От счастья я тут страшно отупела. Третьего дня дай мне, кажется, живого парижского художника - растерзаю вопросами, а тут - о где ты, моя голова, и почему внутри тебя - пустота, рассеянный свет и пузырики углекислого газа? Впрочем, несколько волнующих тайн я таки успела выведать: по каким признакам вычисляется национальная принадлежность туриста (и в частности, моя); кто распределяет места на Монмартре среди рисовальщиков; где парижане назначают встречи; сколько стоит снимать квартиру; почему с галеристами лучше говорить по-английски, а не по-французски... Мой Виргилий отвечал просто и обстоятельно, и роль подруги парижского "артиста", как он себя называет, мне нравилась и шла.

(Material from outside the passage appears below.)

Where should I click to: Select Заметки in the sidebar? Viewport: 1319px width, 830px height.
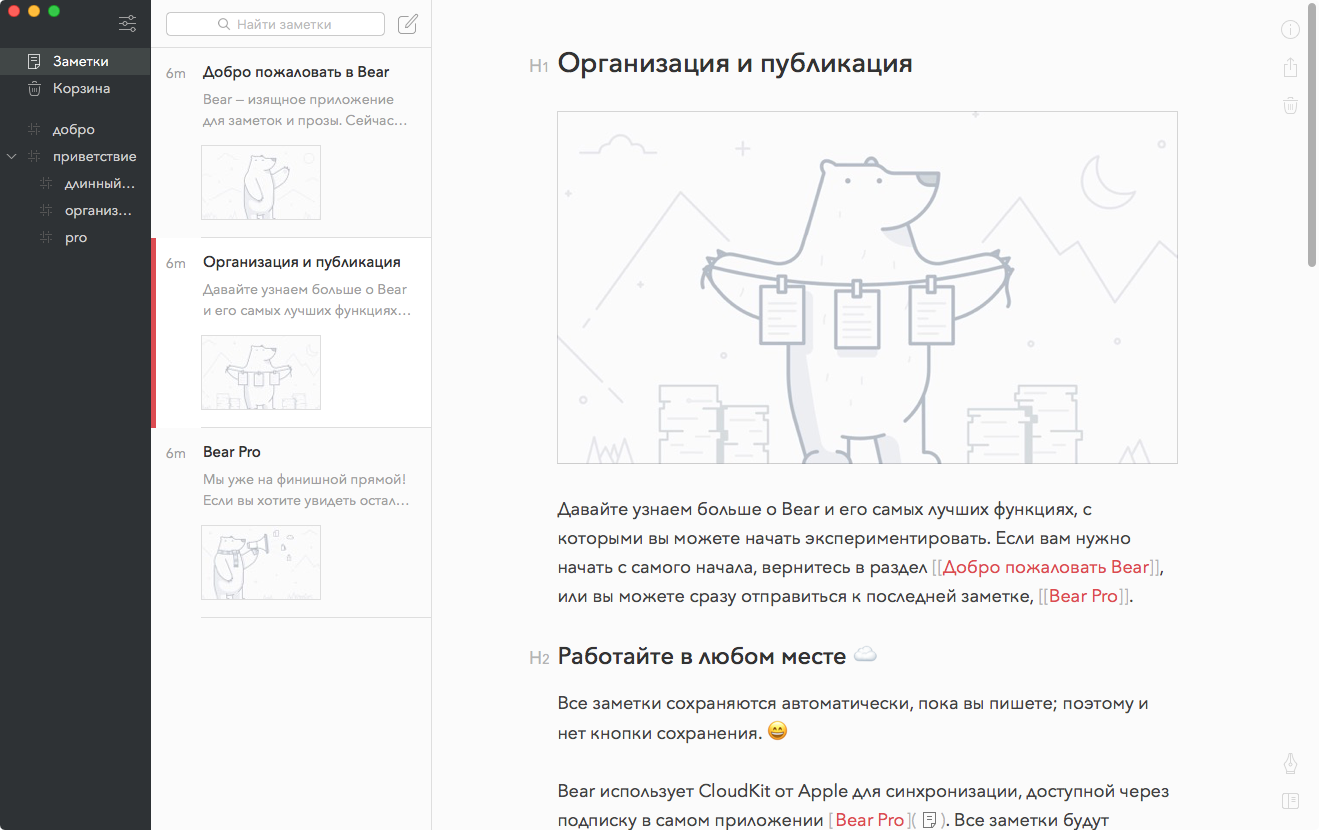[x=80, y=62]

Я могла бы ещё рассказать, как наутро искала могилу Кортасара на кладбище Монпарнас, и как потом на меня, утратившую бдительность от голода и недосыпа, преступно напали шёлковые, тончайшей работы, платки и душегубительные кашемировые свитера... Но, кажется, для этого у меня не осталось сил. Прямо сейчас под моими окнами, там, где Rue Maison Dieu делает крутой поворот, стоит человек лет тридцати пяти и смотрит вверх, на тёмные окна соседнего дома, смотрит, не отрываясь, и уже довольно давно. В Париже семь утра. У меня билет на полуденный экспресс в Лондон.